Investors will be hoping that performance gets reversed in fairly short order as the recovery in international travel gathers pace. Encouragingly, interim results published this morning showed operating profits rising to £307 million, compared with a loss of £1,630 million at the half-way stage in 2020. Free cash flow (-£1,174 million compared with -£2,862 million) failed to perform a similar about turn, but the company expects that to happen in the second half1.

Invoiced large engine flying hours are critical to the Rolls Royce share price and, here too, the news is encouraging. Hours rose to 43% of their 2019 levels in the first half, up from 34% in the same period last year. Chief Executive Warren East says the company has confidence in its ability to withstand uncertainties around the pace of recovery in international travel and benefit from the eventual rebound2.

Rolls Royce hasn’t been idle in making good on its plans to reduce debt. It plans to bolster its finances through disposals worth at least £2 billion and yesterday announced the sale of its Bergen Engines medium speed liquid fuel and gas engines business. This will strengthen the  balance sheet to the tune of EUR110m. Talks to sell the company’s Spanish aero engine and gas turbine business – ITP Aero – have also begun. Restructuring is anticipated to generate savings of more than £1 billion in 20213.

Aside from a brief lift-off in March after the government published its spring roadmap for England, Rolls Royce shares have stayed largely grounded at around the 100p mark. With the company valued at just 0.6 times sales, investors have clearly been backing opportunities elsewhere4.  

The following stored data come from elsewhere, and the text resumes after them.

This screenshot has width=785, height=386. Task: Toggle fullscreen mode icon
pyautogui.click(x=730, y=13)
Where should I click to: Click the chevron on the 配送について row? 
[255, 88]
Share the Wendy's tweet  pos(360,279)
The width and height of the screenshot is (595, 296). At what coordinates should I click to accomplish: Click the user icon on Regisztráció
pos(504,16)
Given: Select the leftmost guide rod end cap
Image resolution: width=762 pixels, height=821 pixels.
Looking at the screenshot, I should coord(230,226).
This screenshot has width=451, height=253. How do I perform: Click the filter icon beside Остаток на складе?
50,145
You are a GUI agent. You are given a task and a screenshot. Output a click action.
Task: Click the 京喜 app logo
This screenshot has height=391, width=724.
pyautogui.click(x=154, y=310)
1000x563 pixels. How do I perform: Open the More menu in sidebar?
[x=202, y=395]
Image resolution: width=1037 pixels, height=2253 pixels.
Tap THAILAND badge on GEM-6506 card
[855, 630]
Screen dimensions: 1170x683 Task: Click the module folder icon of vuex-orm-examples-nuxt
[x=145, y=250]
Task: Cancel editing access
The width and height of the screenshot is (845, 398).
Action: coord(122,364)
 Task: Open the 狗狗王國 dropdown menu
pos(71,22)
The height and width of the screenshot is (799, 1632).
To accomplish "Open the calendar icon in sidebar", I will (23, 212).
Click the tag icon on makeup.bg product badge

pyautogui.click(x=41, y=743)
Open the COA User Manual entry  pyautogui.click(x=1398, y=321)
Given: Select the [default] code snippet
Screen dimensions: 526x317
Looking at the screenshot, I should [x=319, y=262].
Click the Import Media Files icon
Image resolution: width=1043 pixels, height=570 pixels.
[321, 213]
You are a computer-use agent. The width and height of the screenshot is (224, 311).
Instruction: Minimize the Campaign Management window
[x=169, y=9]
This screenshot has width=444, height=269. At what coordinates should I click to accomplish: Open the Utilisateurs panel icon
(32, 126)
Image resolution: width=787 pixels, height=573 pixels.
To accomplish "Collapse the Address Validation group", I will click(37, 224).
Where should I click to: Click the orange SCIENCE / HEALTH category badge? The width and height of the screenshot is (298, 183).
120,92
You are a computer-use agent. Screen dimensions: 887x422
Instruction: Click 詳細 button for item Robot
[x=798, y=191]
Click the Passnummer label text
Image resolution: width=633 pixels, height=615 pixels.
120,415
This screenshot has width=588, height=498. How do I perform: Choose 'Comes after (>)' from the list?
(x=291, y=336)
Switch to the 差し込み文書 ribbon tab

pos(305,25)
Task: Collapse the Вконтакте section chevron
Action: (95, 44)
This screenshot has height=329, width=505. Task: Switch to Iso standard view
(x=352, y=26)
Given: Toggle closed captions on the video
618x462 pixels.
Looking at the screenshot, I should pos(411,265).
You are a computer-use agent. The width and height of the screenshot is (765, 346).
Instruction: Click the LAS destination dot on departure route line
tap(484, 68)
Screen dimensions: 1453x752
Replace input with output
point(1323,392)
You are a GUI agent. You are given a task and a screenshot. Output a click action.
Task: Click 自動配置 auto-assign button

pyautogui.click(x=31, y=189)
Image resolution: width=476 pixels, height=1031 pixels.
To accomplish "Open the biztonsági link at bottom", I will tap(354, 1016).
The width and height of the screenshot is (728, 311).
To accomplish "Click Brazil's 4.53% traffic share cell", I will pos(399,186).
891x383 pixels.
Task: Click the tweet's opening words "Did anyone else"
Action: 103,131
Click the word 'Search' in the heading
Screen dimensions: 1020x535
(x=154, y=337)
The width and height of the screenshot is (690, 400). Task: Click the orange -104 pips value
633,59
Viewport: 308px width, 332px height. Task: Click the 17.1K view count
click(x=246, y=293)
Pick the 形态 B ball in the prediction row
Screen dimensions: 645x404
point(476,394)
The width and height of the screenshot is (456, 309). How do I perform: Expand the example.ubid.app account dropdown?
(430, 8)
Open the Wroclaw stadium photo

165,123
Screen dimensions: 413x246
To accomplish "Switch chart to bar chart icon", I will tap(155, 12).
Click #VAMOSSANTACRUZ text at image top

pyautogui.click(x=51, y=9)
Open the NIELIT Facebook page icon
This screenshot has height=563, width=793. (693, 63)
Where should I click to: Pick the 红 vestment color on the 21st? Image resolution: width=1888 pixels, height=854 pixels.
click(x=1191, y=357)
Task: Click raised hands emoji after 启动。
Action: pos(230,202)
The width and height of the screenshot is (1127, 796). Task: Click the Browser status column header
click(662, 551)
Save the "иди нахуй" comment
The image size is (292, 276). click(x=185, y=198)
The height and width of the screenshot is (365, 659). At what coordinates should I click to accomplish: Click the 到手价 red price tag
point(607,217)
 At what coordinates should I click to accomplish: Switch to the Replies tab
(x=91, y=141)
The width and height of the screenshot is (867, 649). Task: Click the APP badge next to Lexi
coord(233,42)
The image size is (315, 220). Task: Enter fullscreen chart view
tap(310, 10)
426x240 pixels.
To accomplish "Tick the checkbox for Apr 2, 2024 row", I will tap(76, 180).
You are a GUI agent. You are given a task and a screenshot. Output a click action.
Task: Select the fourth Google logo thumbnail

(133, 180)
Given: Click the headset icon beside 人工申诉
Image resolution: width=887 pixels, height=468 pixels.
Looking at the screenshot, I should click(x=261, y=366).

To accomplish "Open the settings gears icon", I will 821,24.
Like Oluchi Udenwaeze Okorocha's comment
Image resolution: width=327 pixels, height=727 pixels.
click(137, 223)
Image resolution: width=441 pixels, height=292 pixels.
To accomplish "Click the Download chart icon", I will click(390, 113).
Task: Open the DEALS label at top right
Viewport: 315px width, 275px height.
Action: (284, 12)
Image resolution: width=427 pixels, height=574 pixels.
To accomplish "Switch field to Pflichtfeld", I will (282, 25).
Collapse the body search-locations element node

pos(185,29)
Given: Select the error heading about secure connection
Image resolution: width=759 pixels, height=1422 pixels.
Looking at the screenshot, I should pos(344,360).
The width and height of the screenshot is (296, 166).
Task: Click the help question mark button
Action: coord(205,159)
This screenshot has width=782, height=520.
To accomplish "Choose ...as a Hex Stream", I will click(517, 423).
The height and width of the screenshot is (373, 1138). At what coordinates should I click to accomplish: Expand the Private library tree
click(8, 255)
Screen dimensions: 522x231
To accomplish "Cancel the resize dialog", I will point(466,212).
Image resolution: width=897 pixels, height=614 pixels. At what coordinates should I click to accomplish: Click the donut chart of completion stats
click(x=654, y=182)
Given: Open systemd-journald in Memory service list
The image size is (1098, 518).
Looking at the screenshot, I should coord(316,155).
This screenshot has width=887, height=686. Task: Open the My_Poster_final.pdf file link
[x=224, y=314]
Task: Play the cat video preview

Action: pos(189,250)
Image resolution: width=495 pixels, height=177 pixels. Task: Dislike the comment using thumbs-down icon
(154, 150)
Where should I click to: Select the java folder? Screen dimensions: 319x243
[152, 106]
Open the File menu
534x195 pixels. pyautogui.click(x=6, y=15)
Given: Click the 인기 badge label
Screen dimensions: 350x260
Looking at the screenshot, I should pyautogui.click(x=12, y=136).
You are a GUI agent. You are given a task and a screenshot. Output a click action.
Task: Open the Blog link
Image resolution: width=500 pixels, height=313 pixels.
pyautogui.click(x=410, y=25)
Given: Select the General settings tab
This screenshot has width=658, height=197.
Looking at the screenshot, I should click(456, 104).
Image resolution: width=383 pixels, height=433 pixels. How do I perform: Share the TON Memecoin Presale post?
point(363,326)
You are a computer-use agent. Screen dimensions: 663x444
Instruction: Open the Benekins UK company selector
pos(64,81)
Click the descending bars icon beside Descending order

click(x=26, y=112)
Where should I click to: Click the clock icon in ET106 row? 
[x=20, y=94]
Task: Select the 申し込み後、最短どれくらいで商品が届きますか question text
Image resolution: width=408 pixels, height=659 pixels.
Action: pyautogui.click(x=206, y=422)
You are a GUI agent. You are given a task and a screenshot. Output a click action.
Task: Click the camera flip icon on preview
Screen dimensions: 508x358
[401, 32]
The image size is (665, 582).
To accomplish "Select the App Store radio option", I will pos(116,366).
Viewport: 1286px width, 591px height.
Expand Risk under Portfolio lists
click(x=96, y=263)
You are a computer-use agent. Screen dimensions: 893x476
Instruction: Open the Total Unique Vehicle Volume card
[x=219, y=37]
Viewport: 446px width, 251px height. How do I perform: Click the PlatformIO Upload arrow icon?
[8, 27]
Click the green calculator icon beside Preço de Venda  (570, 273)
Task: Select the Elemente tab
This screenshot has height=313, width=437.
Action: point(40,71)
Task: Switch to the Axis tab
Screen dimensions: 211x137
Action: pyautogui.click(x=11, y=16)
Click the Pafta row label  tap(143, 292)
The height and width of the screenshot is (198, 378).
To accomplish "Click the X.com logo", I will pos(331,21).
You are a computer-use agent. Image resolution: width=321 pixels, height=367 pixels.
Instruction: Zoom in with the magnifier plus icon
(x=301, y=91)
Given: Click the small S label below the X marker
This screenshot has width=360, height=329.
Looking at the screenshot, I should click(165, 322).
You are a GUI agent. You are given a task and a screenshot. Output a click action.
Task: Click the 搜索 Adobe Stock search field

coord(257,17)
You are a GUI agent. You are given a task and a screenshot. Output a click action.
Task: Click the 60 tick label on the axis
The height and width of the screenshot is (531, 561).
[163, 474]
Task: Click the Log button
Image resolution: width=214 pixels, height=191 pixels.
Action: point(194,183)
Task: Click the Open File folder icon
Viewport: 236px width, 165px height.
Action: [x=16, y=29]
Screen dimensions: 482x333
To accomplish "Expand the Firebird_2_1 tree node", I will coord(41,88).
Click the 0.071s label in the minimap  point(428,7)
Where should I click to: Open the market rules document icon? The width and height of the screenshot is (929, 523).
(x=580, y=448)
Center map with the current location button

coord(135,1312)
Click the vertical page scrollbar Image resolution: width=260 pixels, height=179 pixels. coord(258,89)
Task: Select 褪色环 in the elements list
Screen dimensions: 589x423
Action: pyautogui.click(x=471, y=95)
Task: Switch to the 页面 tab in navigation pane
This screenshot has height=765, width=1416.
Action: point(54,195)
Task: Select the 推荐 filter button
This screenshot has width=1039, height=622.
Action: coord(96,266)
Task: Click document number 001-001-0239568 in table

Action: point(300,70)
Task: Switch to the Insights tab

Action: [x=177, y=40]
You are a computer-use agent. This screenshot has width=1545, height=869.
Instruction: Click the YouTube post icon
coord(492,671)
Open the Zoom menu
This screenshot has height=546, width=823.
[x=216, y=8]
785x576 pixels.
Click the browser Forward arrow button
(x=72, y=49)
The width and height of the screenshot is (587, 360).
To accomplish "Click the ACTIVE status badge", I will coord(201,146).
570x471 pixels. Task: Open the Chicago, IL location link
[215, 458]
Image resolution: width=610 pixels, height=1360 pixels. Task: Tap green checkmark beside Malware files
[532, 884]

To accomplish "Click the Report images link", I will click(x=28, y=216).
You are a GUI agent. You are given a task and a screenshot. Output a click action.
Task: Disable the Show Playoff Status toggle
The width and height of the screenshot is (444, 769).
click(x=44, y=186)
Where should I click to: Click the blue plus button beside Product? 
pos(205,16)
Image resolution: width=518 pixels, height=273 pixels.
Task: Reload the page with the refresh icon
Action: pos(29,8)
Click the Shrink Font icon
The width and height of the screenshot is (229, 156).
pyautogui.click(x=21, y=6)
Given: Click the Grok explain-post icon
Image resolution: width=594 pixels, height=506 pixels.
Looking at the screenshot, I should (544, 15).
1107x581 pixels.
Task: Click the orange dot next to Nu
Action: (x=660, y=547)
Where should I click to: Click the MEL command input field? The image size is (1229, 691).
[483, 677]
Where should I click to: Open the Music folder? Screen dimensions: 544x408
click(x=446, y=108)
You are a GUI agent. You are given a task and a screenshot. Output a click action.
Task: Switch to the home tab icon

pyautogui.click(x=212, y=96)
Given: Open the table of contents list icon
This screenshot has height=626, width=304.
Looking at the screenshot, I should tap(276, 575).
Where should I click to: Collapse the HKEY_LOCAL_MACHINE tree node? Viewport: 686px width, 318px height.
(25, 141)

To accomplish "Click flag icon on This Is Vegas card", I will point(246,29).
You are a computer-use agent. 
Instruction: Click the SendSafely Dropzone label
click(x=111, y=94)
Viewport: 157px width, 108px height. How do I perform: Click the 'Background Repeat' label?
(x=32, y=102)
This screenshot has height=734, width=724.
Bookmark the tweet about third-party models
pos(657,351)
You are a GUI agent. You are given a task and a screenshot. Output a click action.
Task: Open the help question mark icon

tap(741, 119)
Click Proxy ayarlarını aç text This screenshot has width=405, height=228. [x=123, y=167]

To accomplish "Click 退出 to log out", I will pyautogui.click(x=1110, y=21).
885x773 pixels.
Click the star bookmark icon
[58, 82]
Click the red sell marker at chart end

However, the worst now seems to be over and Rolls Royce shares are looking increasingly like a classic recovery play. Industry conditions are clearly getting better, as highlighted by Ryanair which said yesterday it flew more than twice as many passengers in July compared with the same month in 2020 and 75% more than in June5. As further good news like this arrives, markets are increasingly likely to acknowledge Rolls Royce’s good long term value.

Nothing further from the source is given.